Trasporti scolastici non pagati per il lockdown
Il deputato Matteo Quadranti chiede di non lasciare a piedi le imprese di trasporto private colpite più duramente degli altri dalla pandemia
di fsu
Trasporti scolastici non pagati per il lockdown
Foto CdT/Chiara Zocchetti

Il trasporto pubblico ha subito un brutto colpo dalla pandemia, ma c’è un settore che ne ha subito anche maggiormente le conseguenze: le imprese di trasporto private come quelle destinate ai viaggi turistici o ai traporti scolastici. Ditte che non hanno ricevuto alcun sostegno mirato. A denunciarlo è il granconsigliere Matteo Quadranti.

Ma c’è altro.
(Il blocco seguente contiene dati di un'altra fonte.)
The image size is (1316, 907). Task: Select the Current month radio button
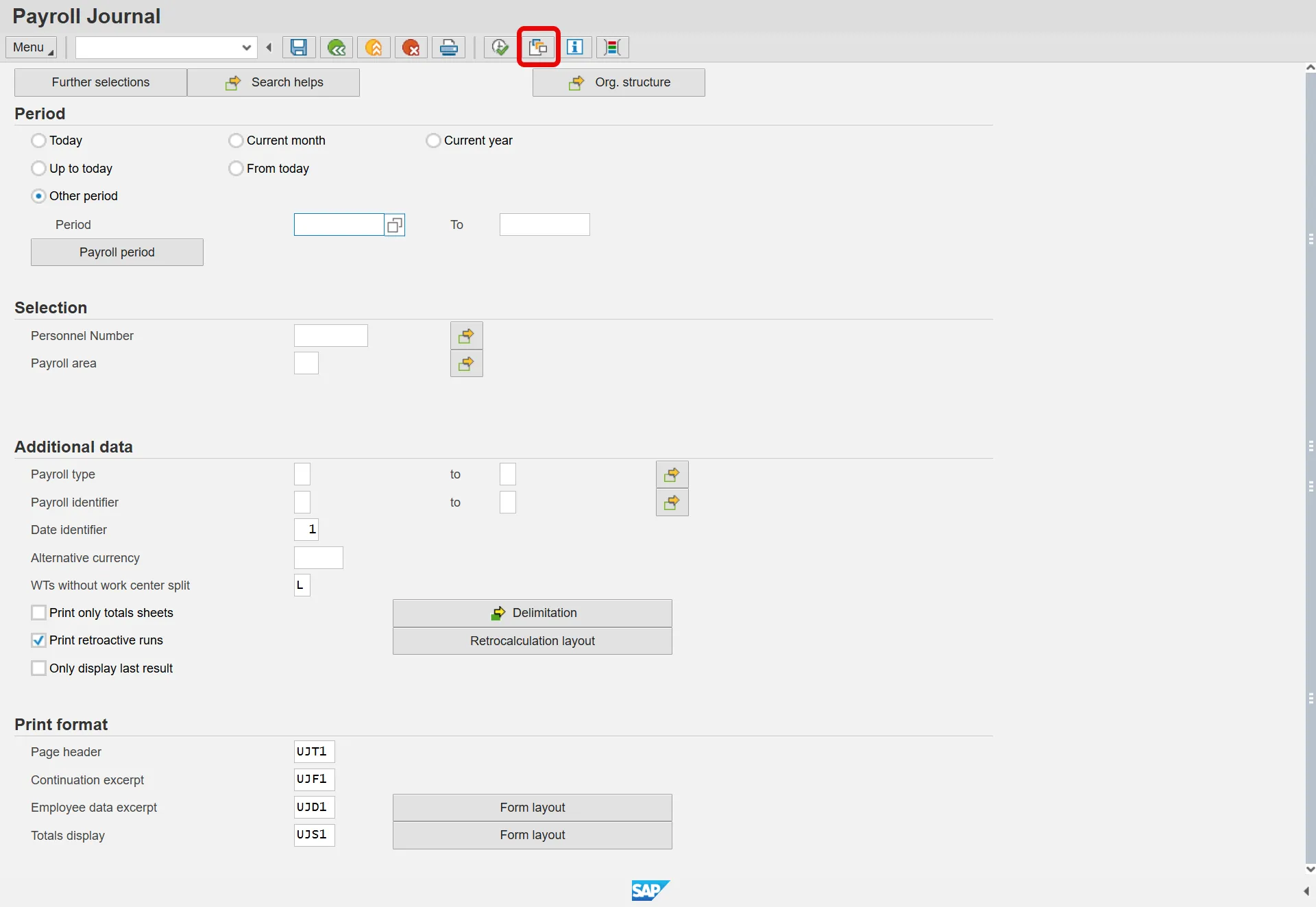click(236, 141)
Secondo il deputato liberale il Decs non avrebbe “fatto fronte ai contratti non pagando il corrispettivo previsto, ma unicamente la quota relativa all’effettivo utilizzo del servizio”. Il settore del trasporto scolastico, che impiega circa 3-400 persone, è ancora in attesa di una risposta dal Cantone, dopo una lettera di quattro mesi fa in cui l’amministrazione spiegava che stava “valutando la questione di un eventuale risarcimento/indennizzo a causa dell’interruzione del servizio di trasporto”.
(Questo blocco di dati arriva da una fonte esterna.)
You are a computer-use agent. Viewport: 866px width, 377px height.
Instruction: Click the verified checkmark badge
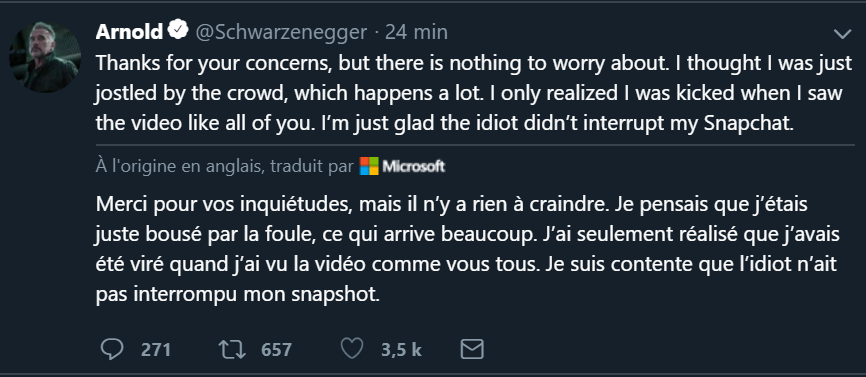(178, 31)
Per questo Quadranti chiede al Consiglio di Stato:

1. Su quali basi legali ha deciso di non pagare il corrispettivo previsto dai contratti di appalto vincolanti?

2. Come intende risarcire / indennizzare le imprese di trasporto privato a cui sono stati appaltati i trasporti scolastici secondo la Legge sulle commesse pubbliche? Entra in linea di conto eventualmente l’idea di prorogare la durata dei contratti per sopperire alla perdita di guadagno?

3. Come intende garantire un futuro a questo settore per i trasporti scolastici nel caso di non riapertura totale delle scuole o di nuovo lockdown (totale o parziale)? Entro quando ritiene di dare una risposta a queste aziende circa il nuovo anno scolastico affinché possano organizzarsi (eventualmente licenziando il personale)?

4. Ritenuto che la maggior parte di queste aziende sono gestite da persone pure attive nello svolgimento dei trasporti (per ovvie ragioni di sostenibilità finanziaria), oltre alle indennità per lavoro ridotto per il personale dipendente (che altrimenti rischia il licenziamento a breve), non si ritiene di dover prevedere delle IPG proprio per i dipendenti con potere decisionale quali sono ritenuti i titolari?

5. Non ritiene di dover prevedere degli aiuti mirati a queste aziende che svolgono pure attività turistica al pari di ristoranti, alberghi e strutture di svago?